→ **EXTRAIT CITÉ**:
Avec Les Banshees d’Inisherin, le réalisateur Martin McDonagh nous propose une sorte de fable irlandaise aux accents comiques et surréalistes sur l’étiolement des rapports humains.
Nous sommes alors en 1922. Après la ratification par le Dáil Éireann du traité de Lloyd George, qui exige des parlementaires de l’État libre un serment de fidélité à la couronne britannique, la guerre civile éclate à Dublin à l’initiative de Rory O’Connor. Les affrontements se répandent très vite au sud-ouest du pays, à Limerick, Waterford, Cashel, Tipperary, Cork, puis embrasent l’ensemble du Connacht et, notamment, la région de Galway.
Au large de la côte ouest, sur l’île (fictive) d’Inisherin, que l’on pourrait situer quelque part dans les îles d’Aran, personne ne se soucie vraiment de ce qui se passe dans le pays, chacun menant sa petite vie avec ses préoccupations propres. Parmi ces habitants, Pádraic Súilleabháin (prononcer Sullivan) est d’humeur chagrine : son ami de longue date, Colm, a décidé du jour au lendemain de ne plus avoir affaire à lui. Ignorant la raison d’un tel rejet, Pádraic s’entête à obtenir des réponses, provoquant toujours davantage l’exaspération de Colm qui finit par prendre des mesures extrêmes. Lesquelles risquent bien de le priver personnellement de sa passion pour la musique…
Ainsi, à mesure qu’il s’accroche à cette amitié comme à une chimère, Pádraic, non seulement réduit de façon irréversible la capacité de Colm à exercer son art, mais ne voit pas s’éloigner son entourage le plus proche ; en premier lieu, sa sœur Siobhan qui rêve de quitter Inisherin.

→ **ENREGISTREMENTS PRÉSENTÉS**:

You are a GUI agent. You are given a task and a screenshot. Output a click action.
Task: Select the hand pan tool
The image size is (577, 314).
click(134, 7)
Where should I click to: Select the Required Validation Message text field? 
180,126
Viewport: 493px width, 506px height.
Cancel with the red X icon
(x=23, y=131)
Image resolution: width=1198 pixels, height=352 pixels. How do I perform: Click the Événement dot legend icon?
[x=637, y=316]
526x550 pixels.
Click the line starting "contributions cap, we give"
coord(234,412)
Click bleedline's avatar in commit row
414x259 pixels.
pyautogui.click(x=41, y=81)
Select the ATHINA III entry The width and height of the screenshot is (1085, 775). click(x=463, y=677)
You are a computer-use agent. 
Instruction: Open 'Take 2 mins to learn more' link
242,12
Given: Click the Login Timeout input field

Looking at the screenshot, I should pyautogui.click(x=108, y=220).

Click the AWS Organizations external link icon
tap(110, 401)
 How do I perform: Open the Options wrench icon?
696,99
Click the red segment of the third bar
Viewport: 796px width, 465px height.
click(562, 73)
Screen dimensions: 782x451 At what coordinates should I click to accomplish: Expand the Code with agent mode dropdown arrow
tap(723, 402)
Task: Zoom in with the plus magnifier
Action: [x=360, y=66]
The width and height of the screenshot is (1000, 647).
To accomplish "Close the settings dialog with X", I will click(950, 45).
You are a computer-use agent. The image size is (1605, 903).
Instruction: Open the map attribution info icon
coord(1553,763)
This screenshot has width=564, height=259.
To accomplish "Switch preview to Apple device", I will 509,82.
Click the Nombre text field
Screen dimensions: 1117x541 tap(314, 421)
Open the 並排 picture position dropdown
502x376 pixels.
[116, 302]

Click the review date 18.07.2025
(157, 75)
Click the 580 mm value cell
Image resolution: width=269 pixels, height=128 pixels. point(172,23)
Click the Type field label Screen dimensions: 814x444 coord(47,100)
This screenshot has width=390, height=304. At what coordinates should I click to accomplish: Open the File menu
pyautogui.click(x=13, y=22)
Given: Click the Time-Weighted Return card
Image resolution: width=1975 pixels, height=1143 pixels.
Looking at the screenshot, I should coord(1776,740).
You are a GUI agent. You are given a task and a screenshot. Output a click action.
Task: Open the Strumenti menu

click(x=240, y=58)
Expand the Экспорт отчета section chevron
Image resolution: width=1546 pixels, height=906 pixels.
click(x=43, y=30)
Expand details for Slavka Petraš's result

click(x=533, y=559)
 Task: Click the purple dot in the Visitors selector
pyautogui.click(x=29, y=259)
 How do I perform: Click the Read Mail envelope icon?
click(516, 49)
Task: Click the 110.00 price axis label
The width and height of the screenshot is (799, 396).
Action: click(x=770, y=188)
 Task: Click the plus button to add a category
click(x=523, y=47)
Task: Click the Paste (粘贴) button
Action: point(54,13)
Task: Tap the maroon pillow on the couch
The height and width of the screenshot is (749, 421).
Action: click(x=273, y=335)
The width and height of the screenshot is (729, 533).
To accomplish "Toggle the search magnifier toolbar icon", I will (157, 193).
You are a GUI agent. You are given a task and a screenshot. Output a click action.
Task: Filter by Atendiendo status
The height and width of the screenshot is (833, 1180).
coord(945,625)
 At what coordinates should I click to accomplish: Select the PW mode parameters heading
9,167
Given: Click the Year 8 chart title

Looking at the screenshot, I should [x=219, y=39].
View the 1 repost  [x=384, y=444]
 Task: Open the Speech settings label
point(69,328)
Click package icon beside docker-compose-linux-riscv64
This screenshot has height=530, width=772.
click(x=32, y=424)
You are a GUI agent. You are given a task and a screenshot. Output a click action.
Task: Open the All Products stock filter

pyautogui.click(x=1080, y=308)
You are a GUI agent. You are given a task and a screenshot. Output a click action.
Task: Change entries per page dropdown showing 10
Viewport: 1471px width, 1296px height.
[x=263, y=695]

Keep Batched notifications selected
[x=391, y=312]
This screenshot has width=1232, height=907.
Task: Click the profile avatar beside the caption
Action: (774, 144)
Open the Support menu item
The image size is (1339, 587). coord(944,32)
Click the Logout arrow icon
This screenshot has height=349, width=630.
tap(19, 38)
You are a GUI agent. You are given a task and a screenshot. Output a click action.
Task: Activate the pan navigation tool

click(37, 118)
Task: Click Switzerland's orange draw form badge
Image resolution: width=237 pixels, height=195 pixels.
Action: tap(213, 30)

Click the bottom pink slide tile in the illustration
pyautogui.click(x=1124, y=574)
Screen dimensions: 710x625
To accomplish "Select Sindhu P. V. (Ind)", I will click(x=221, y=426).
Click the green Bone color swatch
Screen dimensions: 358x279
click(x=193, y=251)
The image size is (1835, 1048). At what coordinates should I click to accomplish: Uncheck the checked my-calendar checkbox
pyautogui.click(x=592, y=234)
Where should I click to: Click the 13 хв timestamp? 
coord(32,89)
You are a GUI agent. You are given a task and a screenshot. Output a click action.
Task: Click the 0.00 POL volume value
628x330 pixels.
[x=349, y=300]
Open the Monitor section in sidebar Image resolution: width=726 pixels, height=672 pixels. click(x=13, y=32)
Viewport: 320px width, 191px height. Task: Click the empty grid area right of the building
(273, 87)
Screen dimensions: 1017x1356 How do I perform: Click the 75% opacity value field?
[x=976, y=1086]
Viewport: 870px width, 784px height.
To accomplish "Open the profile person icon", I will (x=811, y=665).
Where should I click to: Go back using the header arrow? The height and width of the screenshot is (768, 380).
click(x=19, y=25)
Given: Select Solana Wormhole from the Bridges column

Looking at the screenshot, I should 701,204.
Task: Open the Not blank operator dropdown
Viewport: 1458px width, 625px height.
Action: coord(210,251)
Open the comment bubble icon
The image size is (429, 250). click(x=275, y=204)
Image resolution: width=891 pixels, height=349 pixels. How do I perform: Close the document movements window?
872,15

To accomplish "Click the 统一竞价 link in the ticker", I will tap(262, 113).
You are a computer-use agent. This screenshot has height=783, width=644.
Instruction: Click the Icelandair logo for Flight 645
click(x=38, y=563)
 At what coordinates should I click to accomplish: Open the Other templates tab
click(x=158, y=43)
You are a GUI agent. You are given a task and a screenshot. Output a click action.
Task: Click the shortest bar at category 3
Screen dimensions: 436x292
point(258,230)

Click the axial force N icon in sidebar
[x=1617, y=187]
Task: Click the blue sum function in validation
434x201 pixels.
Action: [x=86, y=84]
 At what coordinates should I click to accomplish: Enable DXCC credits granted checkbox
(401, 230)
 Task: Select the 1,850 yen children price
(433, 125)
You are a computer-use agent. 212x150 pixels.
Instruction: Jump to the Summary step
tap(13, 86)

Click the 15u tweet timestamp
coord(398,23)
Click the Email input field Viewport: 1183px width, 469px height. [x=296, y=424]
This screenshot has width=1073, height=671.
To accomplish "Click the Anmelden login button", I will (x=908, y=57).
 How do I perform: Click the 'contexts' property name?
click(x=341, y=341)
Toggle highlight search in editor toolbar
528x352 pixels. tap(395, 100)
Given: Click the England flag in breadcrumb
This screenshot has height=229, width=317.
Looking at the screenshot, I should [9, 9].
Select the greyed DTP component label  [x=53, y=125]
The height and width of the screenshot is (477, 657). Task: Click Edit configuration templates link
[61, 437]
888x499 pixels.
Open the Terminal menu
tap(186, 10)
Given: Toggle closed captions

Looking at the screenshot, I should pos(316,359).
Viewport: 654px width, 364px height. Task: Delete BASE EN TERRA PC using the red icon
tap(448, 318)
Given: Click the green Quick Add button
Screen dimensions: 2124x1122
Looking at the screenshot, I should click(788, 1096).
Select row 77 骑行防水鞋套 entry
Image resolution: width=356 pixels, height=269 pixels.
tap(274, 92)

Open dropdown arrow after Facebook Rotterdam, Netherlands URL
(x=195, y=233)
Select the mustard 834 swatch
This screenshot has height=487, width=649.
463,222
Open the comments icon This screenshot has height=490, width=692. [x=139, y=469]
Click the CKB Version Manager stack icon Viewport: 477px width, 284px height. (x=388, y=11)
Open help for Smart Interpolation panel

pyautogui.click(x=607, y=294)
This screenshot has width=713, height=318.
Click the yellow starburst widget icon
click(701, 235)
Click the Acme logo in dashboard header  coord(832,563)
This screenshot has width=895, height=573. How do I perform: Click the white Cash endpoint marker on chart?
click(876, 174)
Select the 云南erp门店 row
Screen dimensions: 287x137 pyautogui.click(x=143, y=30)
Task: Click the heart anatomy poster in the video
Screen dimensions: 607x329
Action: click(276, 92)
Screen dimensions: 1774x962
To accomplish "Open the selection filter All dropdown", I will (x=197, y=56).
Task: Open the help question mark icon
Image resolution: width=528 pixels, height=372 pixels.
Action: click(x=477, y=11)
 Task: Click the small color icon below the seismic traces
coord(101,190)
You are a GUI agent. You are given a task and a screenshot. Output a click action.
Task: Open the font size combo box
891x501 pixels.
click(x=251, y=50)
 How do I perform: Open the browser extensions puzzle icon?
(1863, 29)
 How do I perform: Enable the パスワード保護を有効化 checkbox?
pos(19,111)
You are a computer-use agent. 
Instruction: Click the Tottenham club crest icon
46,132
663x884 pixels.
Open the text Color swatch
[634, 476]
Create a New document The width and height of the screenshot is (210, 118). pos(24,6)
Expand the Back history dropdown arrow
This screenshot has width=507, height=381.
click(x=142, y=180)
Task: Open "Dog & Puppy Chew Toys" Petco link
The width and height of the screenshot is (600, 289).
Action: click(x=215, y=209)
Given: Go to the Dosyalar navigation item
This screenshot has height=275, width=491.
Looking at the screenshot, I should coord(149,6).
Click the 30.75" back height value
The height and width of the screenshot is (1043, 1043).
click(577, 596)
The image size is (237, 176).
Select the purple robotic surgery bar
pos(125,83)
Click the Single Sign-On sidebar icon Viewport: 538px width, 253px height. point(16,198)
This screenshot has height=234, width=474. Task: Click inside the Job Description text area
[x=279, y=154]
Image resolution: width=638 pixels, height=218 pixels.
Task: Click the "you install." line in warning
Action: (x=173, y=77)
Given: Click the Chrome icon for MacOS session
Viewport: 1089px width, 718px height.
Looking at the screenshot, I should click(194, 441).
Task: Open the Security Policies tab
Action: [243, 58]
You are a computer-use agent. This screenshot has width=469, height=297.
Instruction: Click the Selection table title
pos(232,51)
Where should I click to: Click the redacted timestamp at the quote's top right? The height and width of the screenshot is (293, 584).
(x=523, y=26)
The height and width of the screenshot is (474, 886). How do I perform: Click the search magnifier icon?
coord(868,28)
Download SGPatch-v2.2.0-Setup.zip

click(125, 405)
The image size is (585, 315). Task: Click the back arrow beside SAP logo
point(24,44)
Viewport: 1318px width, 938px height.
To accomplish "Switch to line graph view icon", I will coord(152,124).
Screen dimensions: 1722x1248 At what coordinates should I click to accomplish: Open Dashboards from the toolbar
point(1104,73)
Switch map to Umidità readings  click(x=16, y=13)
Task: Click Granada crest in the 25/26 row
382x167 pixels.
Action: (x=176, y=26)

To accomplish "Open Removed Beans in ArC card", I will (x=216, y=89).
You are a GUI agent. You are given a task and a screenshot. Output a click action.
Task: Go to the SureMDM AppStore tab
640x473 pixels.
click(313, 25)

→ **SÉRIE DE TÂCHES**:
(a) D'après l'extrait sur Les Banshees d'Inisherin, quelle proche de Pádraic rêve de quitter l'île ?
(b) Poursuivez l'extrait sur Les Banshees d'Inisherin après sa dernière phrase.
Les enregistrements n'ont aucun lien avec l'extrait sur Les Banshees d'Inisherin.

→ **SÉRIE DE RÉPONSES**:
(a) Sa sœur Siobhan.

(b)
Entre l’humilité profonde de Pádraic, qui souhaite une existence simple, entouré de ceux qu’il aime, et la prétention de Colm, qui cherche à tout prix à laisser une trace à la postérité par la composition artistique et refuse de consacrer du temps à ceux qui le « freinent », le cinéaste nous montre clairement comment l’entêtement du premier va mettre en péril les aspirations de chacun.
En fin de compte, le cadre paisible dont jouissait Inisherin risque bien de connaître des tensions fratricides comparables à celles du reste du pays.
Ponctué régulièrement par les apparitions d’une banshee, figure mythologique celte qui s’apparente à une sorcière et prédit les décès à venir, le film de Martin McDonagh s’avère une fable poétique, enjouée et souvent absurde, sur le (nécessaire) lâcher-prise dans les relations humaines.
Servi par le trio gagnant de Bons Baisers de Bruges (Martin McDonagh, Colin Farrell et Brendan Gleeson), auquel se greffe la comédienne Kerry Condon (découverte dans la série Rome), Les Banshees d’Inisherin, véritable western irlandais, ravira, à coup sûr, les amoureux de la verte Érin, ne serait-ce que par ses paysages magnifiques et son humour typique, pince-sans-rire.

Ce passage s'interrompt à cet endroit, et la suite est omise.